- Source material -
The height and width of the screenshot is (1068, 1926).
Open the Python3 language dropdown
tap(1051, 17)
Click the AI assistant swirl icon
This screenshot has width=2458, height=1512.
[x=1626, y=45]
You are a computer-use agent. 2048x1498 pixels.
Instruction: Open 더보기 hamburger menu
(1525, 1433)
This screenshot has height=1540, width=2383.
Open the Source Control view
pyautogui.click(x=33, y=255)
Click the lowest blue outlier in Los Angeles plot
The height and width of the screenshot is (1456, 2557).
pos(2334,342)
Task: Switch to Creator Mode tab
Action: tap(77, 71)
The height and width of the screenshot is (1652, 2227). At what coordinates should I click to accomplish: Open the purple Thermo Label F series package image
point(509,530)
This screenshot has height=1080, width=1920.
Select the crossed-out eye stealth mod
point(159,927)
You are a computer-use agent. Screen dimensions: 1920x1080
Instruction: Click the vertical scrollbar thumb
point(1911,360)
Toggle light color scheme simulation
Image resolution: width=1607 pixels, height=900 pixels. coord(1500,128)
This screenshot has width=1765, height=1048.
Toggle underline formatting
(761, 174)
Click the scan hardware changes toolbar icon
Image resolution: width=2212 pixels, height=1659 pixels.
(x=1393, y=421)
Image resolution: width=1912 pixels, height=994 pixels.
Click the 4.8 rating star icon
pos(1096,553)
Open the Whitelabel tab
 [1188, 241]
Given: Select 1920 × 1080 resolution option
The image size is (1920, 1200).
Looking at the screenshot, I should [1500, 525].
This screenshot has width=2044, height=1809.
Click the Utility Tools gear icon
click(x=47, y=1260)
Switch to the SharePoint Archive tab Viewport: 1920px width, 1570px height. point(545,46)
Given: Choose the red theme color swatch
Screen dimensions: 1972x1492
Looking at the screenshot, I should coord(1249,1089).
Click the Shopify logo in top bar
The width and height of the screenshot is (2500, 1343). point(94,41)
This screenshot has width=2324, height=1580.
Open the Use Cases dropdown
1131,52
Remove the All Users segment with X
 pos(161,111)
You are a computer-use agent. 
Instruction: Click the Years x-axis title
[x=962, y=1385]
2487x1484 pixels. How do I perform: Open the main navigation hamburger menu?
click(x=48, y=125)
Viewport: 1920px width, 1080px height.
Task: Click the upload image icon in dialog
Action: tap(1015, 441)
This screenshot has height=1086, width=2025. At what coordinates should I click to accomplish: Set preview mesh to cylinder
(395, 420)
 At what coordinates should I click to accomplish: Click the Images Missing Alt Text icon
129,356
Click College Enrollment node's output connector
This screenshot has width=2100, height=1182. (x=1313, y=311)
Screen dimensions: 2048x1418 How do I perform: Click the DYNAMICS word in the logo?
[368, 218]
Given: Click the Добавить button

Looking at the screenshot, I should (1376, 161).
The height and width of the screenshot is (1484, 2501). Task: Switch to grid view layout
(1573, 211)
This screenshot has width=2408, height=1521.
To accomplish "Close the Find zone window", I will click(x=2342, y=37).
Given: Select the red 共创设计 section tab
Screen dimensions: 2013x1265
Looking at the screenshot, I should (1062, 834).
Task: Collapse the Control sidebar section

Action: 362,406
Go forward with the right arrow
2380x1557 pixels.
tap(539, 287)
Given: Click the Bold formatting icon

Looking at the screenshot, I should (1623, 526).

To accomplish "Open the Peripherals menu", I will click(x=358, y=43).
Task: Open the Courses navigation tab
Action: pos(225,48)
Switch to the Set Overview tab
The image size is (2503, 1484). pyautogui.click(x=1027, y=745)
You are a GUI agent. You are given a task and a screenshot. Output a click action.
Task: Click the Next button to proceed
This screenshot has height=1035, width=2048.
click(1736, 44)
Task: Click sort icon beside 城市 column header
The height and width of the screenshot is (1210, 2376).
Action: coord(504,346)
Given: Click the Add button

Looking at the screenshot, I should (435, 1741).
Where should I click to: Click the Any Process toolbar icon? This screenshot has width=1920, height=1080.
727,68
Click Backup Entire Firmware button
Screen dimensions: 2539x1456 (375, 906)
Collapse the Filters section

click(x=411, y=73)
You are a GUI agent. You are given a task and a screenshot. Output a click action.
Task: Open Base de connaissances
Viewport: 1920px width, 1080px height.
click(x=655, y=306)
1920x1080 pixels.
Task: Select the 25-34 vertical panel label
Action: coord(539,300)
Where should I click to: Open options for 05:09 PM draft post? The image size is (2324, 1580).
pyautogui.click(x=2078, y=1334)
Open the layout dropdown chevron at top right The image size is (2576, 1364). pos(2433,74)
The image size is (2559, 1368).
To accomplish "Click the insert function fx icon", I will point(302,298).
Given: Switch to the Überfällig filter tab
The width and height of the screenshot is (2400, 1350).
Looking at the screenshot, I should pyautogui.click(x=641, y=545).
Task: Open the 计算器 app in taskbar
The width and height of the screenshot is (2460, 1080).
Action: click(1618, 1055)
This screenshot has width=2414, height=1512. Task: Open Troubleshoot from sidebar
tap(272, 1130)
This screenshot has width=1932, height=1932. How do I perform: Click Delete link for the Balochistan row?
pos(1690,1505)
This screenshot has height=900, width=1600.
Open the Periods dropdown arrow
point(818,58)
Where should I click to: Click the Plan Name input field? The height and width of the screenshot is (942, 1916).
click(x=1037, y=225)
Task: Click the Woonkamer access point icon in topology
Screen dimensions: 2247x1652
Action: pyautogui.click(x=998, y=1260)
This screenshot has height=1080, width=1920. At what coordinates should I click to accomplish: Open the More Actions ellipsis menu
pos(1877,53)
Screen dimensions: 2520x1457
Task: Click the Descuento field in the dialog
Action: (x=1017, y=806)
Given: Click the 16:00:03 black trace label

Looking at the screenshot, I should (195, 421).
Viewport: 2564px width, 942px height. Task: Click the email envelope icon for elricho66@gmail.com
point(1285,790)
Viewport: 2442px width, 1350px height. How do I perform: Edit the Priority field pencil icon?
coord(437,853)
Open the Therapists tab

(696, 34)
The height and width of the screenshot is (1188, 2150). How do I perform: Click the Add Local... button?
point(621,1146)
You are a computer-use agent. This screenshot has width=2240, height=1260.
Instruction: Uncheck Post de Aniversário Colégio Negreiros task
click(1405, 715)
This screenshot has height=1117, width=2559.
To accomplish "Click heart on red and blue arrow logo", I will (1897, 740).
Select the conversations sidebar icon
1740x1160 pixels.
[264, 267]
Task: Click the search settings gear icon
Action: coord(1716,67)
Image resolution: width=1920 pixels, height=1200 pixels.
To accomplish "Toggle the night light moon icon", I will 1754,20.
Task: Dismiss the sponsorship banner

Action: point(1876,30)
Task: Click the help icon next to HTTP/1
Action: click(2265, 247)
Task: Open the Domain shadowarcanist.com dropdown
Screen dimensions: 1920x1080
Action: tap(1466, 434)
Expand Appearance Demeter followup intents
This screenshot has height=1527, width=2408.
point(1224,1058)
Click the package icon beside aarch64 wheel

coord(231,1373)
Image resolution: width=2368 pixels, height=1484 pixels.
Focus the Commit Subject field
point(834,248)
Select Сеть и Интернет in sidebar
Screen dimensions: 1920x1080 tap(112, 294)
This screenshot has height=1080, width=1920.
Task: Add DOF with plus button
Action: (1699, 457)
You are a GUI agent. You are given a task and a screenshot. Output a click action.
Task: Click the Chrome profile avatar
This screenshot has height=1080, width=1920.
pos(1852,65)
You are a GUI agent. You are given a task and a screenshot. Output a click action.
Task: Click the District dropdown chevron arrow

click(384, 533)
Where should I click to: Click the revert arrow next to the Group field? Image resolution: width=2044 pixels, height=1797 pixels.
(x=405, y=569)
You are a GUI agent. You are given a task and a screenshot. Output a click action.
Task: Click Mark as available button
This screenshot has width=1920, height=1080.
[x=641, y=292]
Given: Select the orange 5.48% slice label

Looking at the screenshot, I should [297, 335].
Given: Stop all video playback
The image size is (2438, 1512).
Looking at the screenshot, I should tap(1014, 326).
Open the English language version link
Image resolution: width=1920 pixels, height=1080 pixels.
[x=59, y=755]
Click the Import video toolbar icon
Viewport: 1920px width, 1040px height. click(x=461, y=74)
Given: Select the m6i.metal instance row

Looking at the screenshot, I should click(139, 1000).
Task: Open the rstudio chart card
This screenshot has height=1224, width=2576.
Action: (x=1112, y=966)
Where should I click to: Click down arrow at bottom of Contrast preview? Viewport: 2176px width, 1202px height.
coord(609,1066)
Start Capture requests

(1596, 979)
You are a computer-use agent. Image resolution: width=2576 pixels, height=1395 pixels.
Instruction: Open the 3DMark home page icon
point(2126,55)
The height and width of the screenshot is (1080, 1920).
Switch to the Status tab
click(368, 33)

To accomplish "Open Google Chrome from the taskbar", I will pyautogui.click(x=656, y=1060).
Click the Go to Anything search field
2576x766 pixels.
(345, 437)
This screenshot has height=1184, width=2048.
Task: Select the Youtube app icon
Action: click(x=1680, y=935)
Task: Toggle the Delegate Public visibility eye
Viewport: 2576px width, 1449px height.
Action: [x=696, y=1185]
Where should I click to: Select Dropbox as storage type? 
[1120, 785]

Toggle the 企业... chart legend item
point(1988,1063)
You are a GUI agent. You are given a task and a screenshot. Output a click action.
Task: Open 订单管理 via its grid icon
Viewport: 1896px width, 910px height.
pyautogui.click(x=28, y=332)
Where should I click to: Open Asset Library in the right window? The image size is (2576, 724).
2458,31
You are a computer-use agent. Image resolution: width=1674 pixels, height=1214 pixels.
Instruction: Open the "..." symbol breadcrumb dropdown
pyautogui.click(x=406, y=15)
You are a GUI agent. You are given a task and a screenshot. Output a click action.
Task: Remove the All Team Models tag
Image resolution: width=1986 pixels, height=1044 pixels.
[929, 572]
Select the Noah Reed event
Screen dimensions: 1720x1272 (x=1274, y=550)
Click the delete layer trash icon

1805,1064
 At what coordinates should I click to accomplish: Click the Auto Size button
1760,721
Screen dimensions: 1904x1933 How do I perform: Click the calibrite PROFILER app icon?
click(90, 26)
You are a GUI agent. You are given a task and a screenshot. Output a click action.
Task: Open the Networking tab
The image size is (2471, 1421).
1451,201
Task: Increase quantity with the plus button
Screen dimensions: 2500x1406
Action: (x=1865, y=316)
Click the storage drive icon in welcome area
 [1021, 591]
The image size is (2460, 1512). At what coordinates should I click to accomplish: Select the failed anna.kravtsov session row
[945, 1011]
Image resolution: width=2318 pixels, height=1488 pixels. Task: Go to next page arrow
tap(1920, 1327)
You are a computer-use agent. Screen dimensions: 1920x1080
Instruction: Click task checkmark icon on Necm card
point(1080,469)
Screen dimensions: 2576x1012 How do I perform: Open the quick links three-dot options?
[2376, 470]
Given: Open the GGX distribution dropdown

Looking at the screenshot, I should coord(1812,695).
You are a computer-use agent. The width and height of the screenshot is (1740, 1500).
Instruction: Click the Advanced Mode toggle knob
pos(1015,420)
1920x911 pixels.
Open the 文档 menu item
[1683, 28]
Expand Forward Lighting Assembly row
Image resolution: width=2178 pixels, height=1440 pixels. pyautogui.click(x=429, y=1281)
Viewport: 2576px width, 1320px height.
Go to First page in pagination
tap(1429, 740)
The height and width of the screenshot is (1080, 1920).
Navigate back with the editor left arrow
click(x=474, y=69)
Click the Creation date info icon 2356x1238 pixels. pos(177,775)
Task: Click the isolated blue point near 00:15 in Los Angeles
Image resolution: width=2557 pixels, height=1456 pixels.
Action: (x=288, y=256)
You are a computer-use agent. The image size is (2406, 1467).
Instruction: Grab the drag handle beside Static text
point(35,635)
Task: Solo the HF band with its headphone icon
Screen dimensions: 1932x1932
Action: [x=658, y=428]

- Work item -
Set down, from the entries above, exactly the lines from the one with "The image size is (2471, 1421)." up to and including the one with "Task: Click the isolated", and no other lines.

- Written solution -
The image size is (2471, 1421).
1451,201
Task: Increase quantity with the plus button
Screen dimensions: 2500x1406
Action: (x=1865, y=316)
Click the storage drive icon in welcome area
 [1021, 591]
The image size is (2460, 1512). At what coordinates should I click to accomplish: Select the failed anna.kravtsov session row
[945, 1011]
Image resolution: width=2318 pixels, height=1488 pixels. Task: Go to next page arrow
tap(1920, 1327)
You are a computer-use agent. Screen dimensions: 1920x1080
Instruction: Click task checkmark icon on Necm card
point(1080,469)
Screen dimensions: 2576x1012 How do I perform: Open the quick links three-dot options?
[2376, 470]
Given: Open the GGX distribution dropdown

Looking at the screenshot, I should coord(1812,695).
You are a computer-use agent. The width and height of the screenshot is (1740, 1500).
Instruction: Click the Advanced Mode toggle knob
pos(1015,420)
1920x911 pixels.
Open the 文档 menu item
[1683, 28]
Expand Forward Lighting Assembly row
Image resolution: width=2178 pixels, height=1440 pixels. pyautogui.click(x=429, y=1281)
Viewport: 2576px width, 1320px height.
Go to First page in pagination
tap(1429, 740)
The height and width of the screenshot is (1080, 1920).
Navigate back with the editor left arrow
click(x=474, y=69)
Click the Creation date info icon 2356x1238 pixels. pos(177,775)
Task: Click the isolated blue point near 00:15 in Los Angeles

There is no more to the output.